DNA genotyping provides the best measurement of genetic variation between members of a species and therefore, can be used to identify parental source of genomic haploid set(s) in a hydatidiform mole. Different molecular methods have been explored, including DNA restriction fragment length polymorphism; enzyme polymorphism and single nucleotide polymorphism [11]. Recently the short tandem repeat (STR) polymorphism analysis has emerged as the most sensitive and specific genotyping method for the diagnosis of hydatidiform moles [12] and its diagnostic power and clinical applicability have been confirmed by several studies [8,11,12]. A potential pitfall for the genotypic diagnosis of hydatidiform mole is the presence of a small subset of complete moles of biparental origin, which are histologically indistinguishable from the diandric uniparental complete moles and DNA genotyping is not helpful [9].
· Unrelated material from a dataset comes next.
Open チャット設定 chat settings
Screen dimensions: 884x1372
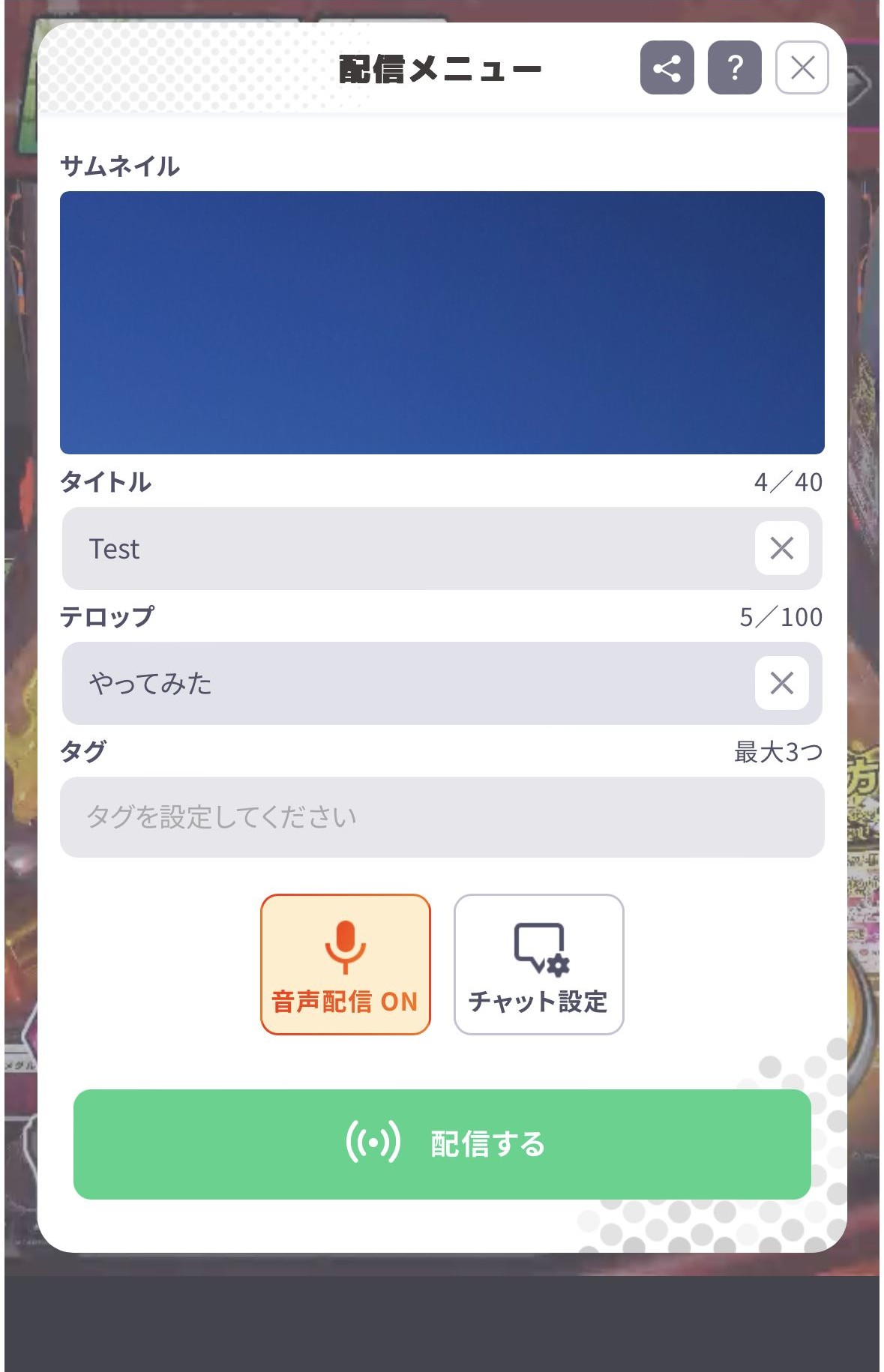538,964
Although hydatidiform moles are evacuated at a much earlier gestational age in modern medicine, their associated risks for postmolar gestational trophoblastic neoplasia have not changed [5]. In the absence of typical clinical and imaging features, the role of a pathologist has become even more crucial. Pathologists need to have a high index of suspicion for early complete hydatidiform moles, which are easily misinterpreted as hydropic abortions or even normal pregnancies. When in doubt, ancillary studies such as p57 immunohistochemistry and STR genotyping should be used to rule out a molar gestation. Although inconclusive, recent clinical data support the notion that heterozygous (dispermic) complete moles are more aggressive than the homozygous (monospermic) ones [13]. Therefore a precise genotyping of every complete mole may be desirable. Genotyping diagnosis is highly recommended when a partial mole is suspected, as even with careful histological examination and ploidy analysis, pathologists can only reproducibly recognize up to 50% of true partial moles [4]. The money saved by avoiding imprecise DNA ploidy analysis and over-treating nonmolar patients should easily offset the cost of STR genotyping. With rapidly increasing acquirement of molecular diagnostic capabilities at most medical centers, DNA genotyping should become an integral component of the routine diagnostic workup of both complete and partial hydatidiform moles.